Directions for this task: Look for the word "agent" in the data below, and copy every line that holds it.

Data to examine:

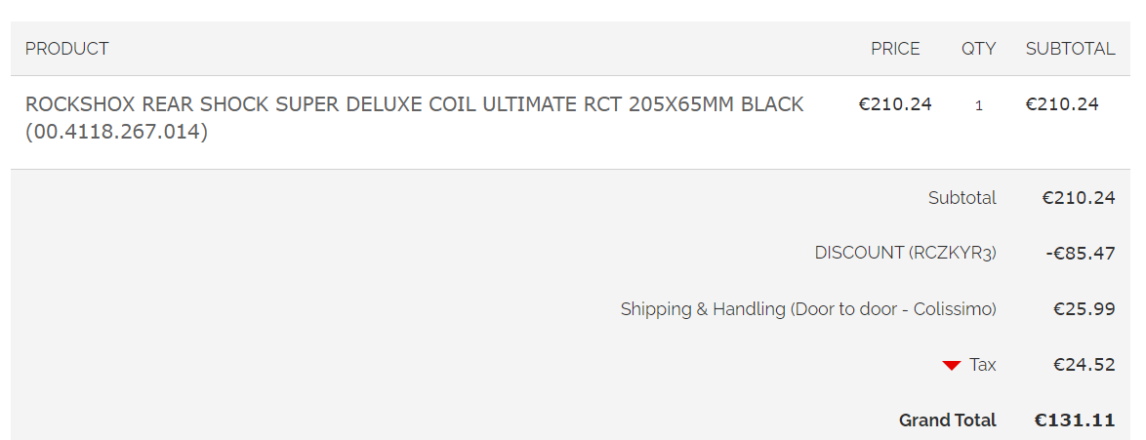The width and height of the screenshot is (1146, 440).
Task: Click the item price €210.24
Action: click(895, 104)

==

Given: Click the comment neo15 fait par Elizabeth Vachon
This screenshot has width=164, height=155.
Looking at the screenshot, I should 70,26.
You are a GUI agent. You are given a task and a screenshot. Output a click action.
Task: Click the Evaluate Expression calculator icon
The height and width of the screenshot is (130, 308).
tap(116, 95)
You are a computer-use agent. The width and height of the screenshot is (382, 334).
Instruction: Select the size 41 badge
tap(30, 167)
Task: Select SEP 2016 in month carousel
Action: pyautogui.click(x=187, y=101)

Answer box:
You are a GUI agent. You are given a task and a screenshot. Output a click action.
You are a computer-use agent. The width and height of the screenshot is (382, 334).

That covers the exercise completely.